When you "took out the fan" did you remove screws or remove the heatsink with it? If you removed the heatsink did you get it properly attached to the Mobo?


----------



## HD_Monkey (Apr 16, 2008)

sassenach said:


> i took out the fan again, placed it back. still nothing.


Are you referring to the cpu fan and heatsink? If you removed it, did you clean it and the chip and reapply thermal paste before reinstalling? Sounds like your chip is overheating causing the shut down.


----------



## sassenach (Nov 25, 2007)

yes i took out the cpu fan, i cleaned it, then placed it back without reapplying thermal paste. do you think i need to reapply that?


----------



## AlienMenace (Apr 10, 2008)

When you take the heat sink off the cpu, always re- paste it.


----------



## Tumbleweed36 (May 14, 2005)

Don't try to run it without cleaning it off and reapplying Artic Silver or you could burn something up on your rig.
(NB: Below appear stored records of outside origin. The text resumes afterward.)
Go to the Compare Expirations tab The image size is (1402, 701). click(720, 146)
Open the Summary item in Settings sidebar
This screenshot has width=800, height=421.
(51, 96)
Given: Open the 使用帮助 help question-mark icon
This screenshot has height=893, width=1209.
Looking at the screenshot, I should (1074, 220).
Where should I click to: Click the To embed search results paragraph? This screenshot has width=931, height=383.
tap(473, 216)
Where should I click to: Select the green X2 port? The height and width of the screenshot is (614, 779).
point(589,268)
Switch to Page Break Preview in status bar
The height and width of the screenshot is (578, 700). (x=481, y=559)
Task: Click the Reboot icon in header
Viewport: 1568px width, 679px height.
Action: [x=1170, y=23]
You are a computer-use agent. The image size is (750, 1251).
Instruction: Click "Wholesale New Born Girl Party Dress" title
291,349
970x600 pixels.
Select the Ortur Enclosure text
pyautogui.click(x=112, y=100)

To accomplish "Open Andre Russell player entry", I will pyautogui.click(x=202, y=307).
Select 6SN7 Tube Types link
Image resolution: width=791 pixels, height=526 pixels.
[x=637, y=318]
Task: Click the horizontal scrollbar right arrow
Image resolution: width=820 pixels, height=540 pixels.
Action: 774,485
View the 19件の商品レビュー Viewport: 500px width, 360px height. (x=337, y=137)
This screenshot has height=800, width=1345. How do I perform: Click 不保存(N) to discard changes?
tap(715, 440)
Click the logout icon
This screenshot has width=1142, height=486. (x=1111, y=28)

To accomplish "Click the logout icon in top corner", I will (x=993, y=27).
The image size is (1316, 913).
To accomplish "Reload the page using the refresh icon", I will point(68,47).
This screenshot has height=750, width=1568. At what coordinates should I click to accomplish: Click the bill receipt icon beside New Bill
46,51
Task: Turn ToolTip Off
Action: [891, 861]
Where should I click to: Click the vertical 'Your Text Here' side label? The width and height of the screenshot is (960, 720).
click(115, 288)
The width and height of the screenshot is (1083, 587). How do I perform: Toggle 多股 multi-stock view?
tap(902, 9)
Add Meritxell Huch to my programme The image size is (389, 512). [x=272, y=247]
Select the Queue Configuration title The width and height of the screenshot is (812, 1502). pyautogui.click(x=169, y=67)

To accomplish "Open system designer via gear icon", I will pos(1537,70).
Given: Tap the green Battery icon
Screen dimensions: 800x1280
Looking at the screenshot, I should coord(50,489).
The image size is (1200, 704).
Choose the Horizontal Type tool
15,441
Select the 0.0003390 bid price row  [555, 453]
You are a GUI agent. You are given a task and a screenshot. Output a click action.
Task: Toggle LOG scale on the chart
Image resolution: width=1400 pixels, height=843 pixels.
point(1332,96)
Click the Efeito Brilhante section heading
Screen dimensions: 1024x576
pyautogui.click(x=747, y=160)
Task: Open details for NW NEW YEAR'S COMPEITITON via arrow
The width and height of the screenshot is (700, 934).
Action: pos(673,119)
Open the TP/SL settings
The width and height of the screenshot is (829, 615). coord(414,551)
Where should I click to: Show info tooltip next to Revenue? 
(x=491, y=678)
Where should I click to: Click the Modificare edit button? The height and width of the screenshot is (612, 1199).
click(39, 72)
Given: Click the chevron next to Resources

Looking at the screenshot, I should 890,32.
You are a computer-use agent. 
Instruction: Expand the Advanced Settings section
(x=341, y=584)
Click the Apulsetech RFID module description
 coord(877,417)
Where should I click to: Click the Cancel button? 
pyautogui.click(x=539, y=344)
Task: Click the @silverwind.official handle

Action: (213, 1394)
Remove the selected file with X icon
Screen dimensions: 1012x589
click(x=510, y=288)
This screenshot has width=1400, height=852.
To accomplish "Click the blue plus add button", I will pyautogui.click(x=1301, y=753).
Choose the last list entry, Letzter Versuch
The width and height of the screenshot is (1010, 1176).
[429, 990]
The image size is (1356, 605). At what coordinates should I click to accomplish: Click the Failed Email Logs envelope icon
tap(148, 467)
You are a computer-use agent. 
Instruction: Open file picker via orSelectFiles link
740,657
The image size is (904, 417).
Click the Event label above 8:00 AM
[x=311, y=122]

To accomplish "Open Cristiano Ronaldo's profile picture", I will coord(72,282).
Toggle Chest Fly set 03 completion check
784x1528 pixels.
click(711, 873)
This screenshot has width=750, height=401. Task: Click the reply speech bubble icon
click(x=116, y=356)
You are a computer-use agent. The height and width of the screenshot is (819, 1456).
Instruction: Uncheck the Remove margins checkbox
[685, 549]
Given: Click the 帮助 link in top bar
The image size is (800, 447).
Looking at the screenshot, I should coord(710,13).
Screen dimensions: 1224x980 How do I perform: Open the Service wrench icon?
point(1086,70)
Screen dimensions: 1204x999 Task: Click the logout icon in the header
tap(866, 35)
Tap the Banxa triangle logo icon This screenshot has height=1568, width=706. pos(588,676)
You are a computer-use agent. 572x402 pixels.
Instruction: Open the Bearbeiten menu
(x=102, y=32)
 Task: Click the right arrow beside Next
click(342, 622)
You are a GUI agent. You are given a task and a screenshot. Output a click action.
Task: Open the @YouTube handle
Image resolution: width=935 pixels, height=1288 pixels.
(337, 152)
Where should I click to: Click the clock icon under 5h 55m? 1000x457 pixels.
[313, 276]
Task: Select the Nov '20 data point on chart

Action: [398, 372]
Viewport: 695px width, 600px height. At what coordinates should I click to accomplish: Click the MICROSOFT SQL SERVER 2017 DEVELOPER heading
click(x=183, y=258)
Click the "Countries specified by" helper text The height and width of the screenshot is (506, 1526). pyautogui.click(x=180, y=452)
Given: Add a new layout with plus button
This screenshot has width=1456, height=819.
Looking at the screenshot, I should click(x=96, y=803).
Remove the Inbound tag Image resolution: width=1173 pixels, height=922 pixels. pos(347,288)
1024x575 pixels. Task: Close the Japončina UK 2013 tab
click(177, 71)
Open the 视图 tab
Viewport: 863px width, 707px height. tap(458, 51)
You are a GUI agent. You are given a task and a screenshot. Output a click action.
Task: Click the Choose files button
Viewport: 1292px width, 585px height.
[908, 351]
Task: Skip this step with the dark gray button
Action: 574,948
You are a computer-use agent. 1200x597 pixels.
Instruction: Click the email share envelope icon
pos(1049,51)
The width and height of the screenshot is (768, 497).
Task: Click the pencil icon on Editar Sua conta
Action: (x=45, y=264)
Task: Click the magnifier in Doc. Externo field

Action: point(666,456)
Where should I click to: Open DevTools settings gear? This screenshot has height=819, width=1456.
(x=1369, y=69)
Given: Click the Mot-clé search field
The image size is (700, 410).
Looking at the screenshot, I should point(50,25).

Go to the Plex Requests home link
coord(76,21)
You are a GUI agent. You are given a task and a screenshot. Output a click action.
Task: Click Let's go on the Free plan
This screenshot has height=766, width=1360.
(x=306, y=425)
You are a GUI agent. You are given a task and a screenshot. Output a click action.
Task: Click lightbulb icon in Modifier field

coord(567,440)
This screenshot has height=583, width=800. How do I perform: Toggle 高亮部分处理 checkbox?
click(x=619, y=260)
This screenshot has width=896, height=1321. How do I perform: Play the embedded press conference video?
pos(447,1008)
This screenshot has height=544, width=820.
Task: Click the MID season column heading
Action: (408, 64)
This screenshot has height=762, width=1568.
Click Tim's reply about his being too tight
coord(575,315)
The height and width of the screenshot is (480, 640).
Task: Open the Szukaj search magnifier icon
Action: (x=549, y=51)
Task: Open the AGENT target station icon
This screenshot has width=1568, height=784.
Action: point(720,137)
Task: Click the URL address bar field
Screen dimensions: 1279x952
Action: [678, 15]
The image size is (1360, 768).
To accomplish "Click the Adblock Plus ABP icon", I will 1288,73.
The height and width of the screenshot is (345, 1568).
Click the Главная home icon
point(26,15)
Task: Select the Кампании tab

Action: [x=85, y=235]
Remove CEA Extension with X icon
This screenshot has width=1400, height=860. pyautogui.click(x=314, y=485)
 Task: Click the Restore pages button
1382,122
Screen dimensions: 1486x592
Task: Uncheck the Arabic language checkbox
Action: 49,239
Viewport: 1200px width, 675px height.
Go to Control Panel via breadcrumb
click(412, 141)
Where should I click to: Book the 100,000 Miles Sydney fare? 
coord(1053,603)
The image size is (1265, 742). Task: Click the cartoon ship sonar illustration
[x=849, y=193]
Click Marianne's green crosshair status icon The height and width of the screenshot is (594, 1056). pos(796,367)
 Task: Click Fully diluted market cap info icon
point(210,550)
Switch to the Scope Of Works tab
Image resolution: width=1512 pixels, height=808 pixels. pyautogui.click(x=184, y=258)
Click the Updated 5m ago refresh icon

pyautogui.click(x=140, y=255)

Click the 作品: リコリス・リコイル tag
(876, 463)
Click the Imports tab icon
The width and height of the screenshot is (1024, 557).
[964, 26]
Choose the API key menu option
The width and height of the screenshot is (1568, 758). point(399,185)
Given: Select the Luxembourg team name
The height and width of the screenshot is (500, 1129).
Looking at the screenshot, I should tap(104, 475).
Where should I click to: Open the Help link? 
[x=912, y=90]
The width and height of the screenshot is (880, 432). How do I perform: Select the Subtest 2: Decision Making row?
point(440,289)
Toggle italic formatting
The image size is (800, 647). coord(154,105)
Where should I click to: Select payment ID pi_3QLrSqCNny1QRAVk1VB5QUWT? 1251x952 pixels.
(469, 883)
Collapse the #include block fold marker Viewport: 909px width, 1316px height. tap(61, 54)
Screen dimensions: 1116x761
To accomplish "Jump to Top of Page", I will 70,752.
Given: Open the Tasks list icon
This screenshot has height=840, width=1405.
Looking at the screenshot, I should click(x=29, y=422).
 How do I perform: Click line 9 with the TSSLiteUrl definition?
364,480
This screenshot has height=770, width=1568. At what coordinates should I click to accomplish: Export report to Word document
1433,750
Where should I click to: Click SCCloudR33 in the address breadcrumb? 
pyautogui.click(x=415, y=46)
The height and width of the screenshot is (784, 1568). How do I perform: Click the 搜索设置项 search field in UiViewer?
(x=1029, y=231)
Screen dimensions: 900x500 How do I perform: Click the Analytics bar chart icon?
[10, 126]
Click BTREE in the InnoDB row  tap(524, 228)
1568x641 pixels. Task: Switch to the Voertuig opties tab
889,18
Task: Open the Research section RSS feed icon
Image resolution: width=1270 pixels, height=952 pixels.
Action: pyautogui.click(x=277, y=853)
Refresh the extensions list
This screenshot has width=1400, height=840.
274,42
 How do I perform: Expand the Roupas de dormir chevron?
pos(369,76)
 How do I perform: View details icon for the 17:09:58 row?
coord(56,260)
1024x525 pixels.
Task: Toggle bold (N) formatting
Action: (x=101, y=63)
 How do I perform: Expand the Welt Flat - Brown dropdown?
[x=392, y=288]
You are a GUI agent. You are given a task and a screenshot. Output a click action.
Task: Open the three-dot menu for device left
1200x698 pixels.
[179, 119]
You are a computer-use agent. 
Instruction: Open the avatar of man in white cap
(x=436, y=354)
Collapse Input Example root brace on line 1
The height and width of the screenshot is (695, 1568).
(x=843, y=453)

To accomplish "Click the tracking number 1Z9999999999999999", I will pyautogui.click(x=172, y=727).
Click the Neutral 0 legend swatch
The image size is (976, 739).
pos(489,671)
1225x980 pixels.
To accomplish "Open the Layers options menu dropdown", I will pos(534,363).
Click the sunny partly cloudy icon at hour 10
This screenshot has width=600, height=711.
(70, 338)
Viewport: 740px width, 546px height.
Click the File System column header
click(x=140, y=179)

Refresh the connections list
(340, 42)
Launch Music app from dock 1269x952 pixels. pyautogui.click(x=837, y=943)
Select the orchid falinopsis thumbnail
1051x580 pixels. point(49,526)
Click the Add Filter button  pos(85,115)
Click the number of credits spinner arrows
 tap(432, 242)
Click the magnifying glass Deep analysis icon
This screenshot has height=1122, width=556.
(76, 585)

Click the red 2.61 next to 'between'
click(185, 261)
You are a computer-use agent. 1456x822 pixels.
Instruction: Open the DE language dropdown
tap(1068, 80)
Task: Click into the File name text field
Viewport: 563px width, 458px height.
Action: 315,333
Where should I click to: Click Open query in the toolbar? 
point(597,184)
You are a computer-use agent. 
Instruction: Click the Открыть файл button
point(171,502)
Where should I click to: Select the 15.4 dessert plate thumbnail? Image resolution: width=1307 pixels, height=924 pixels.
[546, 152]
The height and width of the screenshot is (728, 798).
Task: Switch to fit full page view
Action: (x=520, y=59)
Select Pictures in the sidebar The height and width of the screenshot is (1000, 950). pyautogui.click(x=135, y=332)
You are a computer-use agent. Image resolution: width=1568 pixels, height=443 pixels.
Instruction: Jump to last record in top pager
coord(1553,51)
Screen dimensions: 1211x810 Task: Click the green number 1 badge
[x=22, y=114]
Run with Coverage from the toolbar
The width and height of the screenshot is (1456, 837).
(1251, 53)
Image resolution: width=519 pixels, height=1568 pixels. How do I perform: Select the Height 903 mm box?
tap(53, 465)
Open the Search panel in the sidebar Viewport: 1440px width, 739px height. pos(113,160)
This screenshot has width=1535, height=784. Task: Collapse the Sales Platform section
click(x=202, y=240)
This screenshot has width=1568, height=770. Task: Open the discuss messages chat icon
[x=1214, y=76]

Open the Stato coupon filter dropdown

Do it now and don't wait.


----------



## sassenach (Nov 25, 2007)

ok so i bought thermal paste, i reapplied.
i also bought a new PS.

after all that, i do reach the windows loading screen, but then it shuts off.

any ideas???????????????????


----------



## Tumbleweed36 (May 14, 2005)

What are your specs? Be sure to include the video card and the power supply brand name and watts.

Then try this rig with only one stick of ram and see what happens with it.

BTW, have you checked your manual to see what error one long beep indicates?


----------



## speedster123 (Oct 18, 2006)

Post your specs and the brand and wattage of the supply you installed.


----------



## sassenach (Nov 25, 2007)

so i solved the problem thanks to all of you.

1. the PS was not strong enough, so I bought a good one (550w), not a generic brand.
2. i reapplied thermal paste.
3. changed the cpu fan.

that did the job.

windows is now working and the computer is nice and quiet.

thanks for your help


----------



## Tumbleweed36 (May 14, 2005)

That is great news. Hope you have a nice weekend.


----------



## speedster123 (Oct 18, 2006)

Good Luck to you. Visit us again.


----------